When ready to cook, place a piece of aluminum foil on the barbecue, and preheat the grill. I like to turn up the edges of the foil so that liquids don’t spill out on to the grill, for easier clean-up afterwards.

Place the fillet(s) skin side down on the foil, and reduce heat to medium — if the barbecue is uneven, place the thicker part of the salmon over the hotter area of the grill and the thinner part over the cooler area, so that the fish cooks evenly. Barbecue until the flesh is opaque and flakes easily. You should be able to see an opaque white protein liquid beginning to form on the surface. 

While cooking, you can continue to baste with the remaining marinade, if you wish. Cooking should take 20 to 30 minutes, but don’t over-cook! If you need to cut into the fillet with a knife to be certain of doneness, go ahead!

To remove from the grill, you can slide a spatula carefully between the fish and the skin, then lift the salmon to a platter. The skin will remain stuck to the foil, and the cleanup is easy.

This is a great dish to serve with rice, or even with a pesto pasta.

As for wines, this is the ideal time to bring out a bright but harmonious red, particularly a good Pinot Noir or Beaujolais.

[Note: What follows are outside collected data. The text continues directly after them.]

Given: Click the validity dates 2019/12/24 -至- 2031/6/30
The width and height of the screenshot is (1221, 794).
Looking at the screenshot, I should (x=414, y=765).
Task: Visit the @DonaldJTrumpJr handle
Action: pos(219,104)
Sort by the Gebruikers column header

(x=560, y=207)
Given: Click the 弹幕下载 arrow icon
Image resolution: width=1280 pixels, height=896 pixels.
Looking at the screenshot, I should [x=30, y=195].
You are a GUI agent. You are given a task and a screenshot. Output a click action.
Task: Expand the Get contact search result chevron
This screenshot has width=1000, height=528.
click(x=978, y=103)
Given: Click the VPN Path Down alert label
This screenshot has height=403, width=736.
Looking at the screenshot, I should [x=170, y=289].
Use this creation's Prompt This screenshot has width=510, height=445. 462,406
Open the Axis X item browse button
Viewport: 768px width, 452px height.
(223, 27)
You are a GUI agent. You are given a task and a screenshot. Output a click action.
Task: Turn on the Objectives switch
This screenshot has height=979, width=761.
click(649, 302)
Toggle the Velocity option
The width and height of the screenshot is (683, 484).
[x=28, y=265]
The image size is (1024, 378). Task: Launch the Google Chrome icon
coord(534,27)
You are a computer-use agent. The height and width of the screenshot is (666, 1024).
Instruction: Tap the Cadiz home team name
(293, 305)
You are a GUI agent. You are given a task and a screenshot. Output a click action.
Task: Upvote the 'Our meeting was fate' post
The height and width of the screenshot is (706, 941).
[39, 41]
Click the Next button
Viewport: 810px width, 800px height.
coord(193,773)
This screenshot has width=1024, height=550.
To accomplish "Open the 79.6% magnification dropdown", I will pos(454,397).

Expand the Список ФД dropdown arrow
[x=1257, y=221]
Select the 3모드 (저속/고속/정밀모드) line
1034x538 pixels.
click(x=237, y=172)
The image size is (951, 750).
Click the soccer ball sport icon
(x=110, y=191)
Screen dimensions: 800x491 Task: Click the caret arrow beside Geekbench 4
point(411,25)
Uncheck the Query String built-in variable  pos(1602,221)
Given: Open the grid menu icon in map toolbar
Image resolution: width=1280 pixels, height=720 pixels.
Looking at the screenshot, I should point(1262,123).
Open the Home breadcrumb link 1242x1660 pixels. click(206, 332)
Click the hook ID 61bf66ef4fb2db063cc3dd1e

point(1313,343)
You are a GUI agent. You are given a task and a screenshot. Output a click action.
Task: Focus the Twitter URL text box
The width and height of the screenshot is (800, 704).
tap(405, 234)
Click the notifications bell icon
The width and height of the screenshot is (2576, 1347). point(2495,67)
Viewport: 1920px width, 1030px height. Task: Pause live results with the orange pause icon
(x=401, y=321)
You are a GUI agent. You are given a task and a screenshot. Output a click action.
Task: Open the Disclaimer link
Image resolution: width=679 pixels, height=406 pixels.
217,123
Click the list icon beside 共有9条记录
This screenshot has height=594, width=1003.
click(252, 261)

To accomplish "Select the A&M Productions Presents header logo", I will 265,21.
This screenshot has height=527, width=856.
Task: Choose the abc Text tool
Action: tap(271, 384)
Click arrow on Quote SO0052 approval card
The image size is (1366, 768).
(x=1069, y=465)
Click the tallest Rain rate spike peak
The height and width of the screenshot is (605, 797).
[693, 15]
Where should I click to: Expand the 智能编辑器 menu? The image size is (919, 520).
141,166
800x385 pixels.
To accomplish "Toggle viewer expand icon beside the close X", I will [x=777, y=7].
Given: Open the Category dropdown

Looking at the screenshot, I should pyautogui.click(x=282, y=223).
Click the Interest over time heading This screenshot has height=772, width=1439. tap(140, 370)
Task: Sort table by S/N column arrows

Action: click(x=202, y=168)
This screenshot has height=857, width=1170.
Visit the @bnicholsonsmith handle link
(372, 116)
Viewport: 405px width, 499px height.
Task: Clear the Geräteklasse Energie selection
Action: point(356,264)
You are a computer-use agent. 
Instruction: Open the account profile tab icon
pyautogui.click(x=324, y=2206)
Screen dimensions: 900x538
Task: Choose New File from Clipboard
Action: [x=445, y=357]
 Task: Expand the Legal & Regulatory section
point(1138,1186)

Of the wines currently available, I would consider either the Georges DuBoeuf Brouilly, $19.10, or the Louis Jadot Beaujolais-Villages, currently $15.95, in Vintages. Both should be lively and fruity.

With Pinot Noir, some reliable examples include the Cigar Box Pinot Noir, $13, from Chile, or the Angels Gate Pinot Noir, $18.95 and the Jackson Triggs Grand Reserve Pinot Noir, $25.95, from Niagara. The Cigar Box is a great value, but as the wines go up in price, you’ll find more nuance in the glass. Angels Gate has always, in my estimation, captured the essence of the grape, regardless the varietal. The Jackson-Triggs is wonderfully smooth with the softest tannic burr and good red cherry/cranberry fruit that invites sip after sip. The first two can be found at the LCBO, with the JT available at Wine Rack stores.

This would also be a great dish to serve with a fuller-bodied rosé, such as the Masi Rosa dei Masi which I mentioned last column. For $16.95, you can expect great texture, tart cherry fruit, and elegant extended flavours. A percentage of partially dried fruit no doubt contributes to the complexity.

If you want to try a white, I think a full-bodied Chardonnay would be good. The Jackson Triggs Grand Reserve Chardonnay 2018, $20.95, was aged on its lees in French oak for a year. It has fine structure and depth, with lingering flavours and a character that makes it a perfect food wine, as opposed to being simply a ‘sipper’.

A sparkling wine like the Jackson Triggs Entourage Grand Reserve 2016, $29.95, could also be perfect. It has a wonderful density of flavours with biscuit and toast notes and yet is lifted crisply by the effervescence. Both of these wines can be found at the Wine Rack stores.

From the July 11 Vintages Release, I would love to pair as well the El Enemigo Chardonnay from Argentina, $23.95 with the Wild West Salmon. Writer James Suckling describes it as “a tight and beautiful white with a dense palate of beautiful, ripe lemons and apples. Layered and refined with phenolic tension. Complex yeast and hints of oak and flor. Full body. Great length.”

P.S. “Flor” refers to a film of yeast which can form on wine during fermentation. It can give a wine, as Wikipedia puts it, a “distinctive fresh taste, with residual flavors of fresh bread.”

On the same release you could also go for the Hess Select Monterey County Chardonnay 2018, $19.95. Vintages suggests that “this is always a complex, well-made wine that manages to hold on to a delicate character without sacrificing breadth or depth. There's apple, melon, vanilla, spice, and an oaky toast that emerges deftly on the close.”